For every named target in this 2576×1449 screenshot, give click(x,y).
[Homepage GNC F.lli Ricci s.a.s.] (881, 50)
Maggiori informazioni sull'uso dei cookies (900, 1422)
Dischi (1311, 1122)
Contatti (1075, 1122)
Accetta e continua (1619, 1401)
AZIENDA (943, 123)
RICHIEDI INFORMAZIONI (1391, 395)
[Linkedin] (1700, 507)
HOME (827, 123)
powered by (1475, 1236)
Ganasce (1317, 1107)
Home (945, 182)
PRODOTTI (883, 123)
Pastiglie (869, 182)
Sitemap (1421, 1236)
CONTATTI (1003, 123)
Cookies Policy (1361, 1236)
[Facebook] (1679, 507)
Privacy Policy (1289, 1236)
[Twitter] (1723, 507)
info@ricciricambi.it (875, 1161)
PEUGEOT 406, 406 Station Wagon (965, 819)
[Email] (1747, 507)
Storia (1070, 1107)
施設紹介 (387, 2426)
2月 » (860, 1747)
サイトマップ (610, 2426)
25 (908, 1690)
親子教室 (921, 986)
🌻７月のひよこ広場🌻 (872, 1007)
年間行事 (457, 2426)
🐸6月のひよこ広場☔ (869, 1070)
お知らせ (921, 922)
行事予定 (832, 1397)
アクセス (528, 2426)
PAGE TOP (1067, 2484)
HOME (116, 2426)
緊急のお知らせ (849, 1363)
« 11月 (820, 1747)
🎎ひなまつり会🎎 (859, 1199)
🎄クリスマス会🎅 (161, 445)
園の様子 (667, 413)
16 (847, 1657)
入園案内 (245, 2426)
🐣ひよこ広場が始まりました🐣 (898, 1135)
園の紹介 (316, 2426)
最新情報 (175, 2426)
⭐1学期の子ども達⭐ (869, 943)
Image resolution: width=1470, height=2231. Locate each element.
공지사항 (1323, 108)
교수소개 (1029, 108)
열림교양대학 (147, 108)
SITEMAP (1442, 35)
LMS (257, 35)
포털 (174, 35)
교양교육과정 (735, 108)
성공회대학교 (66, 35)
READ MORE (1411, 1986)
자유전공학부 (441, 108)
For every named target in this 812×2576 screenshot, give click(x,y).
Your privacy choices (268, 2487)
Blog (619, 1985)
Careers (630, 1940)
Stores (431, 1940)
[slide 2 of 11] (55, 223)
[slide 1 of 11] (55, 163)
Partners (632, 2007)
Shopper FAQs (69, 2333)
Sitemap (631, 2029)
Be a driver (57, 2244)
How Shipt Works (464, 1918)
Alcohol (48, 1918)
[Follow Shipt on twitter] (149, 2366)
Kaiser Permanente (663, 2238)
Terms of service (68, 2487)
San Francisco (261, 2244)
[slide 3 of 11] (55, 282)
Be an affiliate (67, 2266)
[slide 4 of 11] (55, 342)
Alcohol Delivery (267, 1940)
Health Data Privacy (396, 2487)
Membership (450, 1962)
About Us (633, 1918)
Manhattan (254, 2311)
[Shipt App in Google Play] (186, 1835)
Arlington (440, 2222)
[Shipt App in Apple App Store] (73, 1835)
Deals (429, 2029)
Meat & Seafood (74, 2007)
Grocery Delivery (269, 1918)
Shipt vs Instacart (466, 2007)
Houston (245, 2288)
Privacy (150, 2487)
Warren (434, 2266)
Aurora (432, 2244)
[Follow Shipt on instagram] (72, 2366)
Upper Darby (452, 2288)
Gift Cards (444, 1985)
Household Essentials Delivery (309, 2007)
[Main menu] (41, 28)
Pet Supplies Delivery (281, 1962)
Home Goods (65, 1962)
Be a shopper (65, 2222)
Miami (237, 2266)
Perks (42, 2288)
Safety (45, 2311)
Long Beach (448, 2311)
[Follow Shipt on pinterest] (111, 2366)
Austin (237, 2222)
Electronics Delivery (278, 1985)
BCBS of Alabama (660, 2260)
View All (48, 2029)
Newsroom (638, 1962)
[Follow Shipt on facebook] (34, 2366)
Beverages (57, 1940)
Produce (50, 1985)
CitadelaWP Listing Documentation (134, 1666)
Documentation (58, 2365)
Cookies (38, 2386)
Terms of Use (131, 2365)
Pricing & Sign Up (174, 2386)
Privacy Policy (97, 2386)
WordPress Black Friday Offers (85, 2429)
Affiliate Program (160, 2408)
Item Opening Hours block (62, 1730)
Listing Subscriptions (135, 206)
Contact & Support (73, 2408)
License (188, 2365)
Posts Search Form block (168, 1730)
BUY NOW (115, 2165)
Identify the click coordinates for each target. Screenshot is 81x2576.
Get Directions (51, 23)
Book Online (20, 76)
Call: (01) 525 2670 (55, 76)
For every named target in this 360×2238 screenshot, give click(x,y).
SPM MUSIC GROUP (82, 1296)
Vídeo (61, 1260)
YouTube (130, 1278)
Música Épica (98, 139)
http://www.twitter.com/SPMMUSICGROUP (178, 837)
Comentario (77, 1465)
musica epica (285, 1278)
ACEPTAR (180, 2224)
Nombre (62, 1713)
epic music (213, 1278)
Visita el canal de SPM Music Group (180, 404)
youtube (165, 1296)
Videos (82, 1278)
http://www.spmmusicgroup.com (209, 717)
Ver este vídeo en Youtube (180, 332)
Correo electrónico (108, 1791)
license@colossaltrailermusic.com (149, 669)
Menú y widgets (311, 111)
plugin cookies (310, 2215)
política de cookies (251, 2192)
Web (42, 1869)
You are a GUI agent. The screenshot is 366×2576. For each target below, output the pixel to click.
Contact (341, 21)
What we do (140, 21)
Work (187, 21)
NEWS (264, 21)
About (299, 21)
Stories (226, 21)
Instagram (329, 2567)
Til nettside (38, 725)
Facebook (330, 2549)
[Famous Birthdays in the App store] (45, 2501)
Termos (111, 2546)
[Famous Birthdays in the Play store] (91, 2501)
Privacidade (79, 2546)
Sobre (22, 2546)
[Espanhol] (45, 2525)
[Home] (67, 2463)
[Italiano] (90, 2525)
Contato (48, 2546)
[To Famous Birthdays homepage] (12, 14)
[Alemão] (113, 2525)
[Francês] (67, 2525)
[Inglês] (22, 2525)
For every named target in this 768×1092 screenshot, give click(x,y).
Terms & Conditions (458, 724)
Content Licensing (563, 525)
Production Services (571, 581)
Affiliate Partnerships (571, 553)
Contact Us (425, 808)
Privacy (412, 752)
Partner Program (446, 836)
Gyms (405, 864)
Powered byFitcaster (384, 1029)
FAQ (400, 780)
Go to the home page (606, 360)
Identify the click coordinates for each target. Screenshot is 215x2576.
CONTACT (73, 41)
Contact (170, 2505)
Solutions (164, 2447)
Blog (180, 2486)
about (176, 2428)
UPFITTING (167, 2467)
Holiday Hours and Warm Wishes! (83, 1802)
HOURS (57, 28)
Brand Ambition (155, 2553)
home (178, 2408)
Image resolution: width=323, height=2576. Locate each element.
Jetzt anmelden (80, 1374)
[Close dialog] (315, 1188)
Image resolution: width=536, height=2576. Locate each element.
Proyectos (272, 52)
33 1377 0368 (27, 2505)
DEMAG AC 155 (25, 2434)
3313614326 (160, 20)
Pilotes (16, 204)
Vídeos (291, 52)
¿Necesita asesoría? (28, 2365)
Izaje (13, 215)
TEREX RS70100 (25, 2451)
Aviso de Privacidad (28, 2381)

*What the exercise asks*: Copy the material above word for word, taking the first line, the line containing "[slide 2 of 11] (55, 223)", and every line between them, and nothing else.

*Your response*:
For every named target in this 2576×1449 screenshot, give click(x,y).
[Homepage GNC F.lli Ricci s.a.s.] (881, 50)
Maggiori informazioni sull'uso dei cookies (900, 1422)
Dischi (1311, 1122)
Contatti (1075, 1122)
Accetta e continua (1619, 1401)
AZIENDA (943, 123)
RICHIEDI INFORMAZIONI (1391, 395)
[Linkedin] (1700, 507)
HOME (827, 123)
powered by (1475, 1236)
Ganasce (1317, 1107)
Home (945, 182)
PRODOTTI (883, 123)
Pastiglie (869, 182)
Sitemap (1421, 1236)
CONTATTI (1003, 123)
Cookies Policy (1361, 1236)
[Facebook] (1679, 507)
Privacy Policy (1289, 1236)
[Twitter] (1723, 507)
info@ricciricambi.it (875, 1161)
PEUGEOT 406, 406 Station Wagon (965, 819)
[Email] (1747, 507)
Storia (1070, 1107)
施設紹介 (387, 2426)
2月 » (860, 1747)
サイトマップ (610, 2426)
25 (908, 1690)
親子教室 (921, 986)
🌻７月のひよこ広場🌻 (872, 1007)
年間行事 (457, 2426)
🐸6月のひよこ広場☔ (869, 1070)
お知らせ (921, 922)
行事予定 (832, 1397)
アクセス (528, 2426)
PAGE TOP (1067, 2484)
HOME (116, 2426)
緊急のお知らせ (849, 1363)
« 11月 (820, 1747)
🎎ひなまつり会🎎 (859, 1199)
🎄クリスマス会🎅 (161, 445)
園の様子 (667, 413)
16 (847, 1657)
入園案内 (245, 2426)
🐣ひよこ広場が始まりました🐣 (898, 1135)
園の紹介 (316, 2426)
最新情報 (175, 2426)
⭐1学期の子ども達⭐ (869, 943)
Image resolution: width=1470, height=2231. Locate each element.
공지사항 (1323, 108)
교수소개 (1029, 108)
열림교양대학 (147, 108)
SITEMAP (1442, 35)
LMS (257, 35)
포털 (174, 35)
교양교육과정 (735, 108)
성공회대학교 (66, 35)
READ MORE (1411, 1986)
자유전공학부 (441, 108)
For every named target in this 812×2576 screenshot, give click(x,y).
Your privacy choices (268, 2487)
Blog (619, 1985)
Careers (630, 1940)
Stores (431, 1940)
[slide 2 of 11] (55, 223)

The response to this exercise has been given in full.